By the time I crawled into bed it was nearly 3 AM. It was a full day back to work.
Category: Uncategorized
-
It was an early flight back to New Delhi and there wasn’t much of a chance to do the Sunday long run. I could have – had I started at 4 AM – but running that early in London is no fun. The last time I did that here, it was positively eerie. At least for me.
So it was three movies on the circuitous route back and plenty of dessert.
-
The Thames river run today involved twists, turns, up and down staircases, avoiding bike paths and construction sites. More than scenic, it was to get the distance done. Perhaps I should have thought of it like a video game but I didn’t. It was a tad tedious, with many roads blocked off for the trooping the colour.
Later, while at Hyde Park, with the young boy accepting a Muay Thai kicking challenge, I saw the Red Arrows finish the parade with a fiery trail of red, white and blue.
-
I woke up feeling much better and it was off for a quick training session with Gaby before heading off to the airport.
-
I headed towards the beach and then backed up to a highway towards Albufeira.
It wasn’t a scenic run. Just a broad road with nondescript buildings and snatches of ocean that I could see between them or at an elevation.
Back at the hotel, it was another session with Gaby. Later in the day, I got a bit of a fever and spent the day pretty much recuperating.
-
I had short interval bursts today which I did in the small town near the beach. Even though I started on the later side, everywhere was near empty.
I made my way immediately to the gym where I requested a personal trainer. My sister, Roshini, yesterday had said it was a super session, and I looked forward to trying it out.
The gym had a great outdoor set up with all manner of pull up bars, TRX, battle rope, kettlebells, medicine balls, flowbag, stability swings and more. It’s the kind of equipment that makes me excited to train.
My sister had it spot on – Gaby was fantastic. The half hour went by quickly – the intensity often matching the work of the interval run.
Meanwhile, the moon is meant to be pretty special between yesterday and today and perhaps I will catch a bit of the grandeur tonight.
-
When I woke up, I asked the young boy if he would like to join me. He first said no. Fifteen minutes later, he was waiting for me to get ready. That’s how we roll.
We ran uphill right away for a short 600m before turning downhill for a kilometre down to town next to the beach. A bit of back and forth and back uphill to the hotel finished off ten kilometres exactly at the entrance gate.
It wasn’t a particularly pretty run, but in this same sentence, seeing the vastness of the ocean itself is always spectacular. Running here in Portugal with the young boy, more so.
-
I landed in Portugal this morning but it was a rest day. Ordinarily, I would have loved to do a run the first day in a new place. But, rest it was.
-
On Sunday morning, I started off on a leisurely loop around the parks. This time on Sunday, the area around the Palace was near empty. When I ran down the Mall, I couldn’t see a single person in any direction. It was heaven, wasn’t it?
I came back at a pre-appointed time to pick up the young boy.

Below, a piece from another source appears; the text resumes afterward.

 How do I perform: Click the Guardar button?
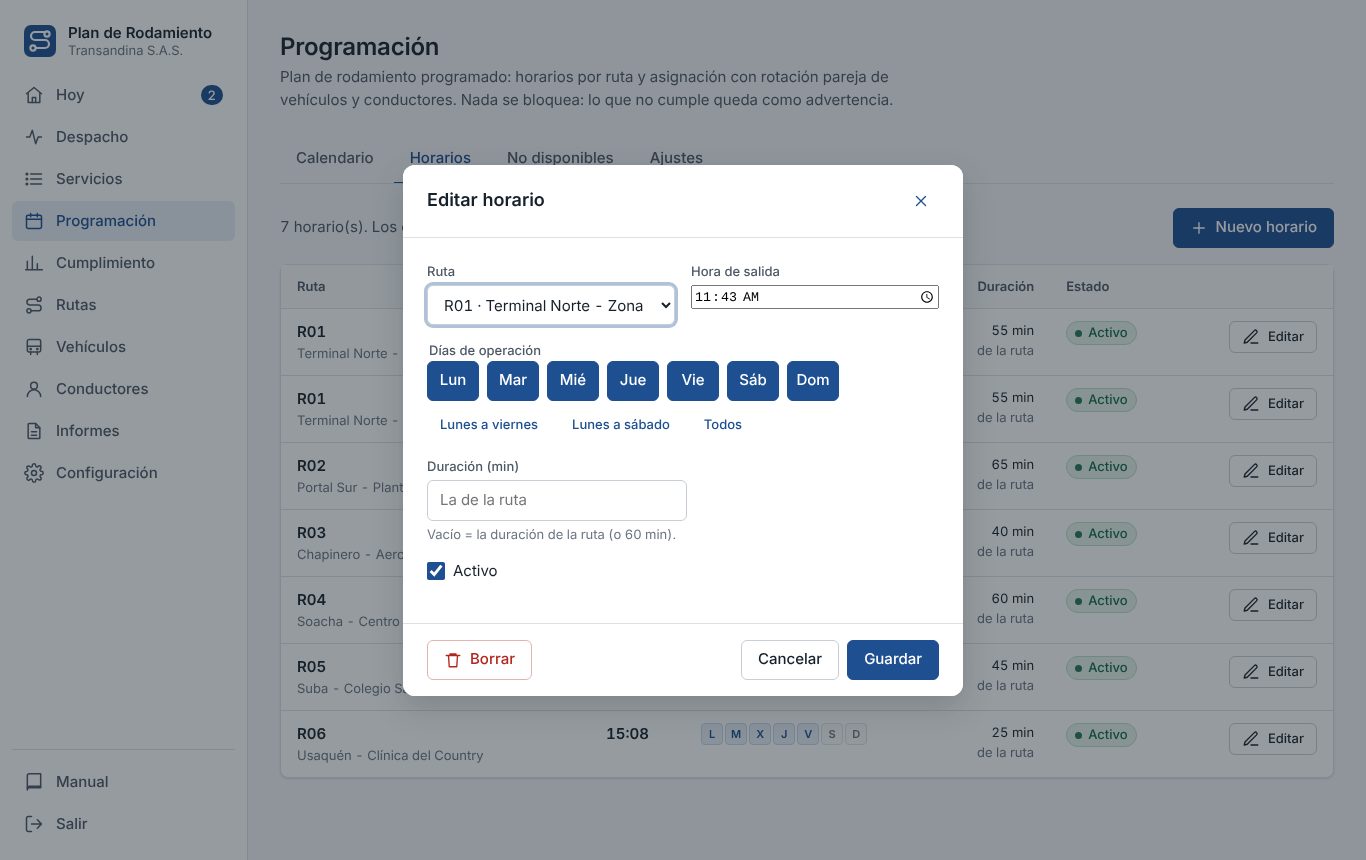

The weather was perfect for running. We set off the same way I had come, making way around St James’s, skirting Green Park, onto Hyde Park.
After a bit, it was apparent it wasn’t his day. The distance he finished was respectable enough, but it wasn’t his day and so I bundled us up in a taxi to drop him back.
After the ten minute break, I felt energised to do more than I had planned and it was once again back down the same stretch for the third time.
This time in Hyde Park, running known loops and combining new patterns, I finished long run Sunday in London.
Next up, a cello lesson.
-
There was a ceremony going on near Buckingham Palace. The young boy and I were instructed by a helpful policeman to approach St James’s Park from Queen Anne’s gate. I hadn’t approached the park from there before and the entry opens at Birdcage Walk.
This is the final stretch of the London marathon before it curves around the mall at a spectacular photo finish with the Buckingham Palace as the backdrop.
The roads were busy with folks dressed in afternoon formal attire and the young boy and I weaved through them eventually running down paths hitherto unexamined. Three loops took us just past the thirty minute mark to finish up the run and settle into a leisurely breakfast.